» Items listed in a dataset
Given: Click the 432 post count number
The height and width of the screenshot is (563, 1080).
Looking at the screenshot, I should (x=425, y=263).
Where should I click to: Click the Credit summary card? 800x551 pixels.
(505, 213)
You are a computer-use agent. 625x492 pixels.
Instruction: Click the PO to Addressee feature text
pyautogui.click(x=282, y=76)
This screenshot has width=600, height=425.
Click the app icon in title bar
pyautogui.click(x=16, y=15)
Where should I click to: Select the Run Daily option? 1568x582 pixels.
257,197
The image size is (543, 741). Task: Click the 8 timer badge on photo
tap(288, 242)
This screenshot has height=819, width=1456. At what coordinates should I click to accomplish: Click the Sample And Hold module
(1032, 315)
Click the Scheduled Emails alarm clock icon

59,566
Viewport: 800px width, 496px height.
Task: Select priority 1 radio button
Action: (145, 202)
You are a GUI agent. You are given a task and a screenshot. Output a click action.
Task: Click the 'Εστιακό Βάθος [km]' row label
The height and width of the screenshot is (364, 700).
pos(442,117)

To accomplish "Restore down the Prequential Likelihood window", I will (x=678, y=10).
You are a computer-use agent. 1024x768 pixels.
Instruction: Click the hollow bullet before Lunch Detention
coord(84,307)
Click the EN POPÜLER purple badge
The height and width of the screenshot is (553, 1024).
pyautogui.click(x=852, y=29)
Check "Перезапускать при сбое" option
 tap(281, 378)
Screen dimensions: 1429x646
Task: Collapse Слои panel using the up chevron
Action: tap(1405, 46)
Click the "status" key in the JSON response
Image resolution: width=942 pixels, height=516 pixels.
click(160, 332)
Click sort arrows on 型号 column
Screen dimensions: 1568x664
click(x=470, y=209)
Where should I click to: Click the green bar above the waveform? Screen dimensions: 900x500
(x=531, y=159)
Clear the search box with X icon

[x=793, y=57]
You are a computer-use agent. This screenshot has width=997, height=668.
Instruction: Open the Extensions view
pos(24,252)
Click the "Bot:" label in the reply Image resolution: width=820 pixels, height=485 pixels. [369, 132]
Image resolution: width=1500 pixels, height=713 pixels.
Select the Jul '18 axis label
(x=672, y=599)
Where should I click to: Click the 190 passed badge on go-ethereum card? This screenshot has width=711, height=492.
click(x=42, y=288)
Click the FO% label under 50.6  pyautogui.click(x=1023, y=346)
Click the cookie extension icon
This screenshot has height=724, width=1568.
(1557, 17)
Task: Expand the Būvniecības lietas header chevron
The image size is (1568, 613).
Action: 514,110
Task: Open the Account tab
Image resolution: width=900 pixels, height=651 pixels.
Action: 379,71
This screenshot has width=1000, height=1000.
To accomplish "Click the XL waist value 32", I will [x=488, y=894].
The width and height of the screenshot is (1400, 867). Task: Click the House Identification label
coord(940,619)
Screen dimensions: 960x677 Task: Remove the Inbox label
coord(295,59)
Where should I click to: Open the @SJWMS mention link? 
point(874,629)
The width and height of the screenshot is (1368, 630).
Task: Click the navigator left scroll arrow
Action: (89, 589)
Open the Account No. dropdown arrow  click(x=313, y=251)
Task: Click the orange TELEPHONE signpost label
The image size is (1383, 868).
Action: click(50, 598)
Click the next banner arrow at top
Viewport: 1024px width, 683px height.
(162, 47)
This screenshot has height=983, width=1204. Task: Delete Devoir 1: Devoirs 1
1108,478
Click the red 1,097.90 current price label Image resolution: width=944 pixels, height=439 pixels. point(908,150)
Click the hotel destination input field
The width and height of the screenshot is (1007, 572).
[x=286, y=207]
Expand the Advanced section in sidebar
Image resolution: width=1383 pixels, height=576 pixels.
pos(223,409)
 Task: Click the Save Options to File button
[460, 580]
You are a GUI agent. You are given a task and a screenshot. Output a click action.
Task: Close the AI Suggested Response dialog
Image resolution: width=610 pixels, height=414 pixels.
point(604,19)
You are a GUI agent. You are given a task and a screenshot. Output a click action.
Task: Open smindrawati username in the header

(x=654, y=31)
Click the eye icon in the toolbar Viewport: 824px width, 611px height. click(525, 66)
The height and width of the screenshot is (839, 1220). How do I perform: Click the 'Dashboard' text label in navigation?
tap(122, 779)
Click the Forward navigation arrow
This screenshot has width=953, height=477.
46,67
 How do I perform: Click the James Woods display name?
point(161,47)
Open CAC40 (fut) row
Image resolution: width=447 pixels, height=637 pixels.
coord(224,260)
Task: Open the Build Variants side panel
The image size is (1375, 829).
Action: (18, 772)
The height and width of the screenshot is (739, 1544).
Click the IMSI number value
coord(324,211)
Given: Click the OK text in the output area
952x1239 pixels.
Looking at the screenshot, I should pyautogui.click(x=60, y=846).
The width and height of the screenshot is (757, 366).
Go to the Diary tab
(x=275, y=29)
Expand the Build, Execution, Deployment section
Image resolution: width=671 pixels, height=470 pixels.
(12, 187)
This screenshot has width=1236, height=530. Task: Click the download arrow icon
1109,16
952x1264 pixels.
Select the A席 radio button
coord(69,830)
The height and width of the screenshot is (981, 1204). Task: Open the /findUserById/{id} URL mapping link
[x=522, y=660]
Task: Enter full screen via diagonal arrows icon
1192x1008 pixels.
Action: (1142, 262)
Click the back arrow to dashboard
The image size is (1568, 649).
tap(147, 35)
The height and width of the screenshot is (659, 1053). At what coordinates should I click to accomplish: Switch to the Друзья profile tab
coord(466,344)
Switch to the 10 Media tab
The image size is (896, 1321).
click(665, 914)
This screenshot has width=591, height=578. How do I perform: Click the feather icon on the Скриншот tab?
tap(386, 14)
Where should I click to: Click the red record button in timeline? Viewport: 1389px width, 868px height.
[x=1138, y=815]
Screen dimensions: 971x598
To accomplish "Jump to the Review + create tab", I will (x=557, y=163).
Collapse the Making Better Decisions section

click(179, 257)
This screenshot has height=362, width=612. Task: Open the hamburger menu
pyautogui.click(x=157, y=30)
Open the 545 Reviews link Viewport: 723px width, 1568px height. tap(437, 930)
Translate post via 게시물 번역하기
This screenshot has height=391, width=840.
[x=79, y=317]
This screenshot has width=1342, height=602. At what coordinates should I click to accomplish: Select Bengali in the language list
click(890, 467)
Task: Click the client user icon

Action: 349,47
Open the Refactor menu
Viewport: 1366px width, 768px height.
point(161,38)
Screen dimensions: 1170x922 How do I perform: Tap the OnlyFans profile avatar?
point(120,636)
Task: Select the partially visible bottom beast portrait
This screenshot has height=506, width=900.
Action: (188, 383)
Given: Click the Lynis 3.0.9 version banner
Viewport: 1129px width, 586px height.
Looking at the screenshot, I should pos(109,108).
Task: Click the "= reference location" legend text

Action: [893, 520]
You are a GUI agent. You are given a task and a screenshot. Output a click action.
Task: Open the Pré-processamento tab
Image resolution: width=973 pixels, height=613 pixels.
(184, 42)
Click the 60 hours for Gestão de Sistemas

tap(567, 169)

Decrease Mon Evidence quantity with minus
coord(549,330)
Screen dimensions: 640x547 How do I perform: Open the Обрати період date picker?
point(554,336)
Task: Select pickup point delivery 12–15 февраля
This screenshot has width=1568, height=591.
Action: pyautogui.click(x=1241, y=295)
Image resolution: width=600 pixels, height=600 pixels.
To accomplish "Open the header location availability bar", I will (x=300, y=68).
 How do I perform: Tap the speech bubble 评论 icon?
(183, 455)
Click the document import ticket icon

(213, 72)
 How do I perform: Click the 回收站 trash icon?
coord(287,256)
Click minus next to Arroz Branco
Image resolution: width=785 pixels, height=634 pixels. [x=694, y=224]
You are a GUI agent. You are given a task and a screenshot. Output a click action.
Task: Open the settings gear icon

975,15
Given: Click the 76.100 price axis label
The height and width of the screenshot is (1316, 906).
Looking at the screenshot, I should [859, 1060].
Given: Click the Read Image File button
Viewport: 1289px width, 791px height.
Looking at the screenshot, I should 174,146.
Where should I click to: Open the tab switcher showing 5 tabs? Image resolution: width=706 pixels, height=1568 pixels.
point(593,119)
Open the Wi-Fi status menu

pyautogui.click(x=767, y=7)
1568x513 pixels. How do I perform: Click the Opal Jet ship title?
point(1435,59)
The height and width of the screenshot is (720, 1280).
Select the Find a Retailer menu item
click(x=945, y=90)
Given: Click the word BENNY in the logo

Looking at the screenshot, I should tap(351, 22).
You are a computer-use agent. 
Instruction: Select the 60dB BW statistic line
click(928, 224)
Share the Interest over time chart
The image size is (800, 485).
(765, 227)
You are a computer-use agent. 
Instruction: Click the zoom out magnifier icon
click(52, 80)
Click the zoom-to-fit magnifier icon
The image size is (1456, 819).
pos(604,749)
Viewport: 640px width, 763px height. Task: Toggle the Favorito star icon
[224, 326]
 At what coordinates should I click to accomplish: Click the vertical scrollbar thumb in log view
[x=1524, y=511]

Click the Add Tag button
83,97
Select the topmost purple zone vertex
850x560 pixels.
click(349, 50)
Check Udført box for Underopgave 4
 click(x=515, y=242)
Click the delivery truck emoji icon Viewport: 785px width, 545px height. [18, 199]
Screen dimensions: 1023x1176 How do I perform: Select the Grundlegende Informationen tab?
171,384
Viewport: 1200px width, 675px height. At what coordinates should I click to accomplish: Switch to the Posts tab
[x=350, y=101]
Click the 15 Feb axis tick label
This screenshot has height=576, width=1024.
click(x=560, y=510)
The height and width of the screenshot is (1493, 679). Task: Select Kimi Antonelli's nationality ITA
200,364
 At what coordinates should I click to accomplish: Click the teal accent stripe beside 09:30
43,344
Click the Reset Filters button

» REQUIRED ACTION
Reproduce the lines of the entries above from the one with "952x1239 pixels." to the one with "Screen dimensions: 971x598", both included, exactly and without any other line.

» SOLVED EXERCISE
952x1239 pixels.
Looking at the screenshot, I should pyautogui.click(x=60, y=846).
The width and height of the screenshot is (757, 366).
Go to the Diary tab
(x=275, y=29)
Expand the Build, Execution, Deployment section
Image resolution: width=671 pixels, height=470 pixels.
(12, 187)
This screenshot has width=1236, height=530. Task: Click the download arrow icon
1109,16
952x1264 pixels.
Select the A席 radio button
coord(69,830)
The height and width of the screenshot is (981, 1204). Task: Open the /findUserById/{id} URL mapping link
[x=522, y=660]
Task: Enter full screen via diagonal arrows icon
1192x1008 pixels.
Action: (1142, 262)
Click the back arrow to dashboard
The image size is (1568, 649).
tap(147, 35)
The height and width of the screenshot is (659, 1053). At what coordinates should I click to accomplish: Switch to the Друзья profile tab
coord(466,344)
Switch to the 10 Media tab
The image size is (896, 1321).
click(665, 914)
This screenshot has width=591, height=578. How do I perform: Click the feather icon on the Скриншот tab?
tap(386, 14)
Where should I click to: Click the red record button in timeline? Viewport: 1389px width, 868px height.
[x=1138, y=815]
Screen dimensions: 971x598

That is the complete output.